**ACTIVITY:** A word-for-word copy of the entries below is required.

[Items from a dataset]
--------
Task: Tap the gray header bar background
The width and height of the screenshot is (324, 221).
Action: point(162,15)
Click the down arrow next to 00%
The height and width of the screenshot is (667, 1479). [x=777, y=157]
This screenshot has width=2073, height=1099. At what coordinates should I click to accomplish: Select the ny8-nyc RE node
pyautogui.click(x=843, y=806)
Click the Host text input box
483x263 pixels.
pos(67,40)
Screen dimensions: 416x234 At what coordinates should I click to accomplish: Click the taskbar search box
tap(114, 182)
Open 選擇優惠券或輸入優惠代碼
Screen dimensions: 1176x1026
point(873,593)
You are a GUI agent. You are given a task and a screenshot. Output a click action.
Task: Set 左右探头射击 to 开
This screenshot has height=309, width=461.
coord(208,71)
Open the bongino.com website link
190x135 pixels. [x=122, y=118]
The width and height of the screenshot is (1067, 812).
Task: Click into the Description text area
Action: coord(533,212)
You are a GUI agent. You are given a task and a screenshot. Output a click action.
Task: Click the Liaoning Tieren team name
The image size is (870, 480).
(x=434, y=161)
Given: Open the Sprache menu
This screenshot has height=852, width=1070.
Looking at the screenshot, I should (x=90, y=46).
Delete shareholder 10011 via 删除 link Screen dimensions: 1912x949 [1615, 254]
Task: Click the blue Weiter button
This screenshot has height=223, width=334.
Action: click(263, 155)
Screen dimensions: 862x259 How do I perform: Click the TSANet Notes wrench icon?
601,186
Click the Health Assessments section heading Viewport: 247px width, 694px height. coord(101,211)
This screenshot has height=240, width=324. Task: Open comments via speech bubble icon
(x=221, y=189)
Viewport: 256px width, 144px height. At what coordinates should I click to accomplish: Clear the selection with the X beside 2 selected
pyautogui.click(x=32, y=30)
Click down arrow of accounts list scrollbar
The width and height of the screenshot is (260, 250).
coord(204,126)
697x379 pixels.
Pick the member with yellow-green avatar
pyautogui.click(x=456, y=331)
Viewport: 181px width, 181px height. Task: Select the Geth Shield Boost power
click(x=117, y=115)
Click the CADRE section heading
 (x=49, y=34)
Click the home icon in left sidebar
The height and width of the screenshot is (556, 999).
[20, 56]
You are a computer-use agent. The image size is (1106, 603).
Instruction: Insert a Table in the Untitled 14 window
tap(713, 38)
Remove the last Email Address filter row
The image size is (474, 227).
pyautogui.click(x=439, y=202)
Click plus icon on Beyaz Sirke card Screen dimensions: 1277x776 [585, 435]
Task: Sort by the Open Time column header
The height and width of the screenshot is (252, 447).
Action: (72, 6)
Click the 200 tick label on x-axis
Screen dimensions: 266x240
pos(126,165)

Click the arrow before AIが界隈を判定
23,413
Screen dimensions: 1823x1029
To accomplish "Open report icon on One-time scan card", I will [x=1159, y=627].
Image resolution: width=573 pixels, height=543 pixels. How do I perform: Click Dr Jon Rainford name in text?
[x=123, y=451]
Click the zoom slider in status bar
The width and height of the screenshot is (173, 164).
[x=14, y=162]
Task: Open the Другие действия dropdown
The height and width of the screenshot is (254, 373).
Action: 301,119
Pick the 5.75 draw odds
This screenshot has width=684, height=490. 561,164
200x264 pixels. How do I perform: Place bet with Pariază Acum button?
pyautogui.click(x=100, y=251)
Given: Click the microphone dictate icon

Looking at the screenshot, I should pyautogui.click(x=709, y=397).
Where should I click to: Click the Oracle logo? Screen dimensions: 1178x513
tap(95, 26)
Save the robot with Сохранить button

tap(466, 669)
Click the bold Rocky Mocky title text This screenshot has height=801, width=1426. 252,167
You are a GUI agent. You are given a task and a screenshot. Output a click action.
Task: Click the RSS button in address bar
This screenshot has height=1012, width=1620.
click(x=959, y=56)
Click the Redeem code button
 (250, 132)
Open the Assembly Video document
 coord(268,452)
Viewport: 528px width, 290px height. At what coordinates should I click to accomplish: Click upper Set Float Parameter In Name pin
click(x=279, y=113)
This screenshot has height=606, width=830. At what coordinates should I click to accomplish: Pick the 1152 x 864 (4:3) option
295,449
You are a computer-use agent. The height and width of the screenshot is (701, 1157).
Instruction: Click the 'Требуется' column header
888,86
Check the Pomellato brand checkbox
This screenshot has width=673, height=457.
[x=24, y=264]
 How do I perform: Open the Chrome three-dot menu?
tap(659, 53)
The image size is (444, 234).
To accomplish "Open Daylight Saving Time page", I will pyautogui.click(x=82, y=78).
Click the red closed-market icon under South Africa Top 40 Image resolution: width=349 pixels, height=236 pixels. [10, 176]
--------
**YOUR SOLUTION:**
Task: Tap the gray header bar background
The width and height of the screenshot is (324, 221).
Action: point(162,15)
Click the down arrow next to 00%
The height and width of the screenshot is (667, 1479). [x=777, y=157]
This screenshot has width=2073, height=1099. At what coordinates should I click to accomplish: Select the ny8-nyc RE node
pyautogui.click(x=843, y=806)
Click the Host text input box
483x263 pixels.
pos(67,40)
Screen dimensions: 416x234 At what coordinates should I click to accomplish: Click the taskbar search box
tap(114, 182)
Open 選擇優惠券或輸入優惠代碼
Screen dimensions: 1176x1026
point(873,593)
You are a GUI agent. You are given a task and a screenshot. Output a click action.
Task: Set 左右探头射击 to 开
This screenshot has height=309, width=461.
coord(208,71)
Open the bongino.com website link
190x135 pixels. [x=122, y=118]
The width and height of the screenshot is (1067, 812).
Task: Click into the Description text area
Action: coord(533,212)
You are a GUI agent. You are given a task and a screenshot. Output a click action.
Task: Click the Liaoning Tieren team name
The image size is (870, 480).
(x=434, y=161)
Given: Open the Sprache menu
This screenshot has height=852, width=1070.
Looking at the screenshot, I should (x=90, y=46).
Delete shareholder 10011 via 删除 link Screen dimensions: 1912x949 [1615, 254]
Task: Click the blue Weiter button
This screenshot has height=223, width=334.
Action: click(263, 155)
Screen dimensions: 862x259 How do I perform: Click the TSANet Notes wrench icon?
601,186
Click the Health Assessments section heading Viewport: 247px width, 694px height. coord(101,211)
This screenshot has height=240, width=324. Task: Open comments via speech bubble icon
(x=221, y=189)
Viewport: 256px width, 144px height. At what coordinates should I click to accomplish: Clear the selection with the X beside 2 selected
pyautogui.click(x=32, y=30)
Click down arrow of accounts list scrollbar
The width and height of the screenshot is (260, 250).
coord(204,126)
697x379 pixels.
Pick the member with yellow-green avatar
pyautogui.click(x=456, y=331)
Viewport: 181px width, 181px height. Task: Select the Geth Shield Boost power
click(x=117, y=115)
Click the CADRE section heading
 (x=49, y=34)
Click the home icon in left sidebar
The height and width of the screenshot is (556, 999).
[20, 56]
You are a computer-use agent. The image size is (1106, 603).
Instruction: Insert a Table in the Untitled 14 window
tap(713, 38)
Remove the last Email Address filter row
The image size is (474, 227).
pyautogui.click(x=439, y=202)
Click plus icon on Beyaz Sirke card Screen dimensions: 1277x776 [585, 435]
Task: Sort by the Open Time column header
The height and width of the screenshot is (252, 447).
Action: (72, 6)
Click the 200 tick label on x-axis
Screen dimensions: 266x240
pos(126,165)

Click the arrow before AIが界隈を判定
23,413
Screen dimensions: 1823x1029
To accomplish "Open report icon on One-time scan card", I will [x=1159, y=627].
Image resolution: width=573 pixels, height=543 pixels. How do I perform: Click Dr Jon Rainford name in text?
[x=123, y=451]
Click the zoom slider in status bar
The width and height of the screenshot is (173, 164).
[x=14, y=162]
Task: Open the Другие действия dropdown
The height and width of the screenshot is (254, 373).
Action: 301,119
Pick the 5.75 draw odds
This screenshot has width=684, height=490. 561,164
200x264 pixels. How do I perform: Place bet with Pariază Acum button?
pyautogui.click(x=100, y=251)
Given: Click the microphone dictate icon

Looking at the screenshot, I should pyautogui.click(x=709, y=397).
Where should I click to: Click the Oracle logo? Screen dimensions: 1178x513
tap(95, 26)
Save the robot with Сохранить button

tap(466, 669)
Click the bold Rocky Mocky title text This screenshot has height=801, width=1426. 252,167
You are a GUI agent. You are given a task and a screenshot. Output a click action.
Task: Click the RSS button in address bar
This screenshot has height=1012, width=1620.
click(x=959, y=56)
Click the Redeem code button
 (250, 132)
Open the Assembly Video document
 coord(268,452)
Viewport: 528px width, 290px height. At what coordinates should I click to accomplish: Click upper Set Float Parameter In Name pin
click(x=279, y=113)
This screenshot has height=606, width=830. At what coordinates should I click to accomplish: Pick the 1152 x 864 (4:3) option
295,449
You are a computer-use agent. The height and width of the screenshot is (701, 1157).
Instruction: Click the 'Требуется' column header
888,86
Check the Pomellato brand checkbox
This screenshot has width=673, height=457.
[x=24, y=264]
 How do I perform: Open the Chrome three-dot menu?
tap(659, 53)
The image size is (444, 234).
To accomplish "Open Daylight Saving Time page", I will pyautogui.click(x=82, y=78).
Click the red closed-market icon under South Africa Top 40 Image resolution: width=349 pixels, height=236 pixels. [10, 176]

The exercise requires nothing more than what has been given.